DON’T: get upset or flustered if things go off-script

Keep calm and carry on, or something like that.

Things happen. You have to come on early, something doesn’t work…. I once saw a speaker entirely give up on his slide deck due to technical issues and give a speech without it. Some audience members suffered a little and whined about it on twitter (mainly because they weren’t used to slide-less presentations) but in general it went well despite a fairly massive problem. While this is the most extreme, the trick is that your audience may not be bothered or even notice if something goes wrong if you don’t draw attention to it.

DO: try and be prepared for those that could happen

I recently listened to an interview with an an events manager who said a lot of his job was to ‘prepare for the things that you know could go wrong so that you can then deal with the things that you could never have anticipated’. If at all possible, try and plan ahead: check the venue, the audio system, that you can read your notes. If something does go unexpectedly wrong when you’re on stage (the computer suddenly cutting out is a common one) do try to just focus on either resolving it or going on without it.


DON’T: Get too hung up if it all goes horribly wrong.

Always look on the bright side of life. (whistle)

How does someone end up accidentally insulting a school deputy principal at a school prizegiving anyway? What had happened was that I was the top year student for design technology, and that teacher had made an plaque for the deputy principal but wouldn’t be at the ceremony.
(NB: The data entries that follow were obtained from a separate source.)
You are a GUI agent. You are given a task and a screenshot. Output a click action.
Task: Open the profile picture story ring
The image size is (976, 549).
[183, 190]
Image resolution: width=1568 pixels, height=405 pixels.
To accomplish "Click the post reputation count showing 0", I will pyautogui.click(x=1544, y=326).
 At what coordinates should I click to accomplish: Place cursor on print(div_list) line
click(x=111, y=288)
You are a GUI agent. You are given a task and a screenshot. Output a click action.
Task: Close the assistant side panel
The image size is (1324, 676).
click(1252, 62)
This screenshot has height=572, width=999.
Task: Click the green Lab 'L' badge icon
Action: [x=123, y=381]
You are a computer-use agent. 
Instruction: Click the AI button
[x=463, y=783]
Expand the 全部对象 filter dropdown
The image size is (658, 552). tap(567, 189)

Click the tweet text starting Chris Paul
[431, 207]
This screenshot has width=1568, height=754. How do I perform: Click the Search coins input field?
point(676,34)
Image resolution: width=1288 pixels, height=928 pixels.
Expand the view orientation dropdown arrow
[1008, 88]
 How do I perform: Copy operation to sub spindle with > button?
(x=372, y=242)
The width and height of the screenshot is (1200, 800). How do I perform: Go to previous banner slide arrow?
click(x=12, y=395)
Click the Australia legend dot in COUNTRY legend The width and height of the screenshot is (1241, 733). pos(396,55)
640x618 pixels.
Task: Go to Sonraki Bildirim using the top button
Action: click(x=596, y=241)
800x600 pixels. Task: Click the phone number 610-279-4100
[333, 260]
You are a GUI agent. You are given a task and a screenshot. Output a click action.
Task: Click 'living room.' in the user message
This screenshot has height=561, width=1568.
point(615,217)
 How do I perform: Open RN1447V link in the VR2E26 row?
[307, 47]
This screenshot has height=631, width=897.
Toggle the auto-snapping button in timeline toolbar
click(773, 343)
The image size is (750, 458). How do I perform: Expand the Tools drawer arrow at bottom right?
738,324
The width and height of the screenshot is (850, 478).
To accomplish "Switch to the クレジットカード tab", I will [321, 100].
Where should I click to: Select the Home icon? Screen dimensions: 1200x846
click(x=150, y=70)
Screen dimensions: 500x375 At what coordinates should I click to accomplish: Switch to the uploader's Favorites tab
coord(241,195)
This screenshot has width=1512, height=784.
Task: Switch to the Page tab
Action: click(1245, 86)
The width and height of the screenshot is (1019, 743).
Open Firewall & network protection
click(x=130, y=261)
I’d somewhat reluctantly accepted presenting it instead, but hadn’t been told I’d be asked to say a few words. I was embarrassed by my prizegiving faux-pas for years. Until I asked a fellow student who’d been at that ceremony about it. She couldn’t even remember it.

The point is, that even if it goes wrong, in the grand scheme of things people may not remember, particularly if you can try and handle it with grace. (Admittedly this wasn’t captured on tape as this was pre-internet, but even with Youtube, it’s unlikely to be the type of thing people seek out).

So, if you have a nighmare talk, take the advice of comedienne Sarah Millican and use the 11 oclock rule: give yourself permission to feel sorry for yourself until 11am the next day, and then banish it from your mind. (Apart from maybe finding ways to learn form it).

DO: remember to share your stories with others.

Every time you get up and do a speech well, there’s probably one person in the audience assuming that they could never do a speech since people like you get it perfect every time.

This is the second in a series of posts about public speaking. My first post was about common misconceptions of novice public speakers.